When you see a child in full-on meltdown mode, how do you react?
Small had a doctor's appointment today and a packed-to-the-rafters waiting room, TV playing, bing-bonging notification screen and just four hours sleep meant he was struggling as soon as we walked in.
Big took him back to the car and we hoped that, as the appointment was about existing problems, we could get away with just me talking to the doctor. Despite my explanation as to why Small was not present the doctor insisted on seeing him and we had to carry him, kicking and screaming, through the waiting room, past a group of old ladies in the corridor and into the doctor's room. After twenty seconds she said Big could take Small out again so they were paraded back through the surgery.
I stayed to finish up with the doctor but when I left the ladies waiting in the corridor could not meet my eyes.
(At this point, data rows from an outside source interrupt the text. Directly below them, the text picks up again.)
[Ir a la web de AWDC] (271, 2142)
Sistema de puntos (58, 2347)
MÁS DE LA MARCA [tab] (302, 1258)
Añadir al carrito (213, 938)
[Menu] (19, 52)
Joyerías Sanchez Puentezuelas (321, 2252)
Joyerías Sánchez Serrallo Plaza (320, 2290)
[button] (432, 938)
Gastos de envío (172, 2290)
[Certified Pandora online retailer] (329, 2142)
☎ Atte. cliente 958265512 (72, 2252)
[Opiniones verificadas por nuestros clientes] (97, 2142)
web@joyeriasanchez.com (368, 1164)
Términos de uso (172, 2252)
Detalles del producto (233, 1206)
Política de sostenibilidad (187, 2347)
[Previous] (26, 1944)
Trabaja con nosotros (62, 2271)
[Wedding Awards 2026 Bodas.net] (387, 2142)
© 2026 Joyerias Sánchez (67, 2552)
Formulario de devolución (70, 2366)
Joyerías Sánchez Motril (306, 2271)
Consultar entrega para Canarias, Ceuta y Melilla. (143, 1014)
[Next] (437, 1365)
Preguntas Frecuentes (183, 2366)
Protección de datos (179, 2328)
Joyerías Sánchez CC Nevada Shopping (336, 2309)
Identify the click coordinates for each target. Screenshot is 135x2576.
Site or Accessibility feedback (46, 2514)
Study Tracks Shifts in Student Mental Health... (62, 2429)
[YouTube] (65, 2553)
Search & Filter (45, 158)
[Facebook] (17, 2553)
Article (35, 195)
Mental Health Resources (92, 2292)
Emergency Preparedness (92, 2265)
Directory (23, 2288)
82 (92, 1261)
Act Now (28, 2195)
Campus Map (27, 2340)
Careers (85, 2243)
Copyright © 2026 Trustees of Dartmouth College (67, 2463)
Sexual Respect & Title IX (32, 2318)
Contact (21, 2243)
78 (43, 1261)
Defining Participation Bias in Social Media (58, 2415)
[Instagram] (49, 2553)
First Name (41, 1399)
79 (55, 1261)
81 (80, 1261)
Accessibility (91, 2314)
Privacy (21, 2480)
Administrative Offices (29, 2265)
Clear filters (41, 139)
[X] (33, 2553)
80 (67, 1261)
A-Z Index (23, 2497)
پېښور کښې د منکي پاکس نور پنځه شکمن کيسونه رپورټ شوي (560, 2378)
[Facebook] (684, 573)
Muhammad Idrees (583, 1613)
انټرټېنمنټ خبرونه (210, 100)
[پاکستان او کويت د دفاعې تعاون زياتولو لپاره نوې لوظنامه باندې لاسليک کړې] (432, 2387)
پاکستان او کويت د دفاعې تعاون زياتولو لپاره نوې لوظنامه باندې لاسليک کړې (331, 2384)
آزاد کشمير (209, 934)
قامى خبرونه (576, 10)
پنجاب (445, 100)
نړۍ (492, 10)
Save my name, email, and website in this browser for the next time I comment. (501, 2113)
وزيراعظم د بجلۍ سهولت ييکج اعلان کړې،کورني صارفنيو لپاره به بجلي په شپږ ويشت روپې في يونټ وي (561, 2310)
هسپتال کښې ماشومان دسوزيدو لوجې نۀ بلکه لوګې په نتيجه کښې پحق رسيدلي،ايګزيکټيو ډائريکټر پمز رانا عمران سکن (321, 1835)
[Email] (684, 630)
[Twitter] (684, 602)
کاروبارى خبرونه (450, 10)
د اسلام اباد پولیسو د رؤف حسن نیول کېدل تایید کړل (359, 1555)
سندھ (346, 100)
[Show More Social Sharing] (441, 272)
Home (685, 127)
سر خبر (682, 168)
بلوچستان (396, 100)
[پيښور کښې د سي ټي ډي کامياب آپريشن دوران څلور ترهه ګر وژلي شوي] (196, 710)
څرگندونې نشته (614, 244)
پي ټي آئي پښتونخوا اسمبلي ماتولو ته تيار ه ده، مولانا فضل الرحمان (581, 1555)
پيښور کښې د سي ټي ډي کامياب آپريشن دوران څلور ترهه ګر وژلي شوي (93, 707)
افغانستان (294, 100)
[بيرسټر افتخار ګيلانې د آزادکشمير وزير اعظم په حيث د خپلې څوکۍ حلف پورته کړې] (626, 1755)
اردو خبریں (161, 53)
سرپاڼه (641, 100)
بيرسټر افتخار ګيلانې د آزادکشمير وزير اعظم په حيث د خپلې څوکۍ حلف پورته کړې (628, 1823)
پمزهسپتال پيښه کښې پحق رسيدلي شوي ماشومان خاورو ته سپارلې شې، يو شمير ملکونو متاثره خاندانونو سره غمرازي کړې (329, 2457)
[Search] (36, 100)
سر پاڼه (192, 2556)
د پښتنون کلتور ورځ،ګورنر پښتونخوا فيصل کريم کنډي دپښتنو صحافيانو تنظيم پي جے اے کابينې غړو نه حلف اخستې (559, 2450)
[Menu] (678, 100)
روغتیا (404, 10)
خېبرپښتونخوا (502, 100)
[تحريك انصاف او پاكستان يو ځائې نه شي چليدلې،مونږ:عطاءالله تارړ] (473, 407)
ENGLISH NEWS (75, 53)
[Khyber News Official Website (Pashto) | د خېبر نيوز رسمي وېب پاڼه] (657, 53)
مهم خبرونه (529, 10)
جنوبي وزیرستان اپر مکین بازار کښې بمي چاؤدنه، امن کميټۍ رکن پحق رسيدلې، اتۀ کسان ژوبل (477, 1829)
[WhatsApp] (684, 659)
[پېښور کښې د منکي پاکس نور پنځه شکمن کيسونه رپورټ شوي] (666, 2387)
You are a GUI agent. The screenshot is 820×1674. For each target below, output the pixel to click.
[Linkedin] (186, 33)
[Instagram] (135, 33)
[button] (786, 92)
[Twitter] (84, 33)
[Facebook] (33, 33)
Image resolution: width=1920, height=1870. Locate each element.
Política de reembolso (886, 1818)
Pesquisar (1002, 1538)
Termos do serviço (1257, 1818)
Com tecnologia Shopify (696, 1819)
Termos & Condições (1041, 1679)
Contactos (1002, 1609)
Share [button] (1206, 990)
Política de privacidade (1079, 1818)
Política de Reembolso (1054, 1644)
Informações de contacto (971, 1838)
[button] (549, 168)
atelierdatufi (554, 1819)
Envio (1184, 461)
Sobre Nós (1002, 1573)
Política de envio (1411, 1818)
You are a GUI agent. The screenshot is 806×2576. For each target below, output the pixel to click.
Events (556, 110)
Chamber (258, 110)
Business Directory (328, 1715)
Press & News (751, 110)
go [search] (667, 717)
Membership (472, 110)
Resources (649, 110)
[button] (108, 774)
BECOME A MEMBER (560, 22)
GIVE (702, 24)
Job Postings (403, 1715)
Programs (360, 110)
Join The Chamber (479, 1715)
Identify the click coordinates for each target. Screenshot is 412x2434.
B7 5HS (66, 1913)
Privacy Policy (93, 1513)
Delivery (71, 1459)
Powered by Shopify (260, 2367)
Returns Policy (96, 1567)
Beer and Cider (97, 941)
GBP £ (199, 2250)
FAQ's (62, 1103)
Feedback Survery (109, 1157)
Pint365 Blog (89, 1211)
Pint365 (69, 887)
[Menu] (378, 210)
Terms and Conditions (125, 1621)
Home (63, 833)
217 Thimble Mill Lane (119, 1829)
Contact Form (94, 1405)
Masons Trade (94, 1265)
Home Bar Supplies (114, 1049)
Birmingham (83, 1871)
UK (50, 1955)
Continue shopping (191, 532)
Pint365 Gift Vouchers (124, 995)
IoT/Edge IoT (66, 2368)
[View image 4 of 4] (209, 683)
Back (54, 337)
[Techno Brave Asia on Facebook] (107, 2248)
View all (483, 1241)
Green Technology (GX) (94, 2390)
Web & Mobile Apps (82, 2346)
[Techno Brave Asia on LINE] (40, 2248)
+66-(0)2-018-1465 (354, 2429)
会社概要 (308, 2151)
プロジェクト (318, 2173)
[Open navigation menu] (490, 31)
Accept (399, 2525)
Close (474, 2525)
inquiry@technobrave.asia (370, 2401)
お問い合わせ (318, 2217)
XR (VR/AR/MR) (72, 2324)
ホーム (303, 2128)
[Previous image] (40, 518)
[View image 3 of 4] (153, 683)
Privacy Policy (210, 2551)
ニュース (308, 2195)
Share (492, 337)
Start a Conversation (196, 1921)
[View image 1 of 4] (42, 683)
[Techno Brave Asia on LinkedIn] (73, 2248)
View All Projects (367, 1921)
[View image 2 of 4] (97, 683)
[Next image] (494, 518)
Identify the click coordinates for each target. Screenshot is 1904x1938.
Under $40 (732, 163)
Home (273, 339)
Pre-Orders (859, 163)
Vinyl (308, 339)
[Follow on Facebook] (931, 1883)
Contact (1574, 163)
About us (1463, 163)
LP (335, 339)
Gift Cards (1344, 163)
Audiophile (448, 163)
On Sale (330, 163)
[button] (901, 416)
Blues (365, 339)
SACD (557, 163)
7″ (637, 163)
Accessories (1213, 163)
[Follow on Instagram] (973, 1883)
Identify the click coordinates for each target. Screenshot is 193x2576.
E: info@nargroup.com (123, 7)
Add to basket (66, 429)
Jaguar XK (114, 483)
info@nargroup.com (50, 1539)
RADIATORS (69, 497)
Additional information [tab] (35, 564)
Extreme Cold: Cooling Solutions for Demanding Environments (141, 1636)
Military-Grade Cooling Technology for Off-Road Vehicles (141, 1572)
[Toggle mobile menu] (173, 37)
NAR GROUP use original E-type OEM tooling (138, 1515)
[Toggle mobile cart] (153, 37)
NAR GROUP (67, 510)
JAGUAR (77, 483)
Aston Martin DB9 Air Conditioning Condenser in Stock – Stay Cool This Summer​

They may have been embarrassed, shy or unsure. They may have been tutting at the badly behaved child. I don't know, but at that point a quick smile or sympathetic glance would have been really appreciated.
An hour later, Small was still producing those heartbreaking juddery sighs that children do and three hours later he has fallen asleep.
It is hard to find the energy and emotional reserves to take your child somewhere that you know will be excruciatingly difficult for them. It is hard to see them in such a state and to know that even the people who aren't staring are probably watching out of the corners of of their eyes. We don't want pity but empathy is appreciated.